**Extract provided:**
Free Money for Going Green: Environmental Subsidies and Grants

When it comes to running a business, there isn’t much that falls under the category of “free money.” When most business owners think of expanding their operations, they think loans, private-placement memorandums or other sources that need to be repaid. But if you operate a business in the right industry, you might qualify for a government grant. 

Various government agencies offer grants to “green” businesses that work in a variety of fields, from agriculture to energy, to even software development. Each grant is meant to solve an ongoing issue through cost-effective measures that have a minimal detriment to the environment, also known as “going green.” Because this is just a basic overview, it’s best to visit the websites for each program to see if your business qualifies and if it can fulfill the terms of the grant.

Rural Energy for America Program 

Under the U.S. Department of Agriculture (USDA), the Rural Energy for America Program (REAP) gives grants to farmers, ranchers and other agricultural producers for the purchase and installation of renewable energy technologies (e.g. renewable biomass, biofuels, geothermal, hydrogen, solar, etc.). REAP grants are designed to help individual farmers, producers and small agricultural businesses reduce their energy costs and consumption to match national energy needs and reduction targets. The reward can be applied to make improvements in energy efficiency, which range from conducting energy audits and feasibility studies, to purchasing agricultural tillage equipment and vehicles, or even funding permit and license fees. 

How Does It Work?

**Exercises to complete:**
**a.** Copy word for word the part of the green grants article that begins at the words "Free Money for" and ends after "a government grant.".
**b.** List the renewable energy technologies that the green grants article gives as examples.

**Dataset records:**
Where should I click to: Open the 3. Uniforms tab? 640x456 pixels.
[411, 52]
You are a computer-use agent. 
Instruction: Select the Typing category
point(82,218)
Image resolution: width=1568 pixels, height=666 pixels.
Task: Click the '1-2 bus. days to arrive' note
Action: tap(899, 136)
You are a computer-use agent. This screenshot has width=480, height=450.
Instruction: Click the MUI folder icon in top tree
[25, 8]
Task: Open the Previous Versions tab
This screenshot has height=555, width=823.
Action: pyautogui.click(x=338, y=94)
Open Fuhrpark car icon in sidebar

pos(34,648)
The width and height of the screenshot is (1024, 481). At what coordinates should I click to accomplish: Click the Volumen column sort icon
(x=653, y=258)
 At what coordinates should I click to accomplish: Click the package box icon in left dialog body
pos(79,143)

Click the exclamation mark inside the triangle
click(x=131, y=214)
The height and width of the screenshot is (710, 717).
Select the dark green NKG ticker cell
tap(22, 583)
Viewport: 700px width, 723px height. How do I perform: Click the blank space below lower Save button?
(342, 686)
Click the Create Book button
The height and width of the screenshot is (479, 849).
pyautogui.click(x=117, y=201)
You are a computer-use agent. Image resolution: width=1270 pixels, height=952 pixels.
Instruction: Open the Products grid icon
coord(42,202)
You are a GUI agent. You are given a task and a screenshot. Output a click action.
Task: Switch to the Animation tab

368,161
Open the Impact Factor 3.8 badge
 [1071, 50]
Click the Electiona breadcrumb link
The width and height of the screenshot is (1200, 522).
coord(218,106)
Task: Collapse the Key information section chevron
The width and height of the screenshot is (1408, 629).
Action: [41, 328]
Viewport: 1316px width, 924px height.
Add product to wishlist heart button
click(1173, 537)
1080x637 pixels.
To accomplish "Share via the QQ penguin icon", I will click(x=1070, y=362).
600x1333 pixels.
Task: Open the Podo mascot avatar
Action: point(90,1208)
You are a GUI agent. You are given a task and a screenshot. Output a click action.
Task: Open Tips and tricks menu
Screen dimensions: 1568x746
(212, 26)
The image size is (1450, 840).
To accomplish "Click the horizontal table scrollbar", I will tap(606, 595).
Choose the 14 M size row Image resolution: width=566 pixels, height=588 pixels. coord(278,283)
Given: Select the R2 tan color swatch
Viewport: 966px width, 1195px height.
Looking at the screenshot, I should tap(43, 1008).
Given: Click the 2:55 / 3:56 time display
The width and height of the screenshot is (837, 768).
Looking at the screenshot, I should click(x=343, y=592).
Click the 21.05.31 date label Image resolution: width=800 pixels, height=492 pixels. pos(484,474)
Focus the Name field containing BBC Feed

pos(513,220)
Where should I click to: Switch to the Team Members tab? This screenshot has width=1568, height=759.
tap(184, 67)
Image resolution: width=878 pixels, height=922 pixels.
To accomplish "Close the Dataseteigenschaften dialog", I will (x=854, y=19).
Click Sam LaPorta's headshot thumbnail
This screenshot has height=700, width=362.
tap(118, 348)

**Outputs in order:**
**a.**
Free Money for Going Green: Environmental Subsidies and Grants

When it comes to running a business, there isn’t much that falls under the category of “free money.” When most business owners think of expanding their operations, they think loans, private-placement memorandums or other sources that need to be repaid. But if you operate a business in the right industry, you might qualify for a government grant.

**b.** renewable biomass, biofuels, geothermal, hydrogen, solar